C’était un grand navire qui portait le nom glorieux de Jean-Bart et qui appartenait à une puissante compagnie assurant les services réguliers de l’Amérique du Sud à la France.
Le Jean-Bart était parti depuis trois jours et, de toute la vitesse de ses robustes machines, avait longé les côtes de France, venant faire une courte escale à Bordeaux avant de reprendre le large, avant de foncer droit vers l’horizon pour traverser l’Atlantique et venir ranger les côtes américaines.
À bord du Jean-Bart, énorme vaisseau, toute une foule de passagers avaient pris place, riches occupants des cabines de première classe, voyageurs économes qui se contentaient des secondes, de pauvres émigrants, encore parqués dans l’entrepont, mal nourris, à moitié vêtus, et devant vivre un véritable cauchemar de froid, de misère et de souffrance pendant toute la traversée.

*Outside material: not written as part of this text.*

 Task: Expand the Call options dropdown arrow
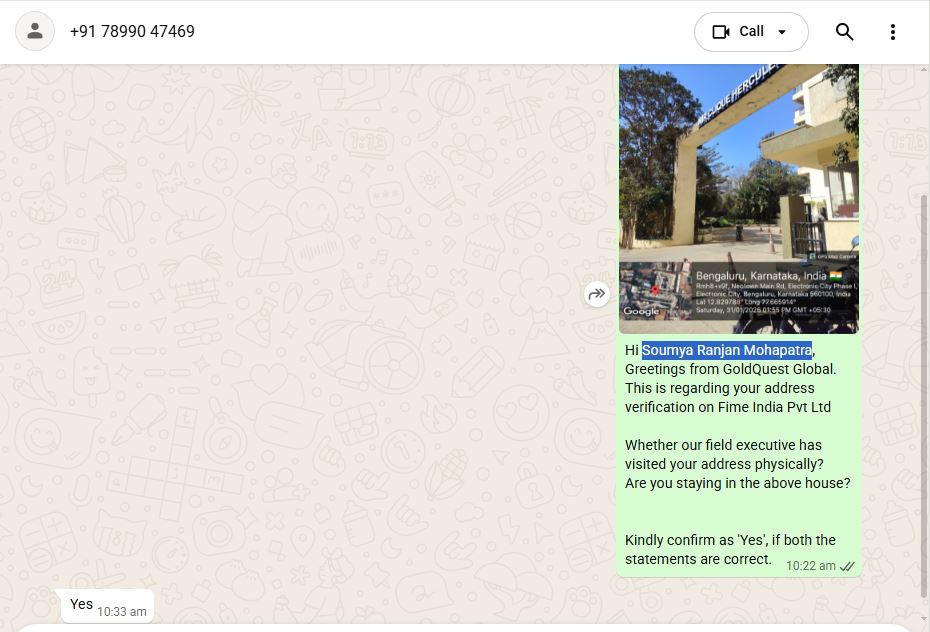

À bord du Jean-Bart, notamment, on citait la présence de deux agents consulaires, d’une actrice en renom, d’une jeune divorcée dont la réputation était détestable, et, enfin, d’un général mexicain que l’on se désignait du doigt en disant qu’il retournait dans son pays avec le secret désir de jouer un rôle dans les événements politiques qui perpétuellement bouleversent cette malheureuse et belle contrée.
C’était là, croyait l’état-major du bord, toutes les célébrités, toutes les personnalités marquantes qui avaient pris place à bord du paquebot…
On en tombait communément d’accord, et pourtant on faisait erreur, grave erreur même, ainsi qu’on ne devait pas tarder à l’apprendre avec stupéfaction.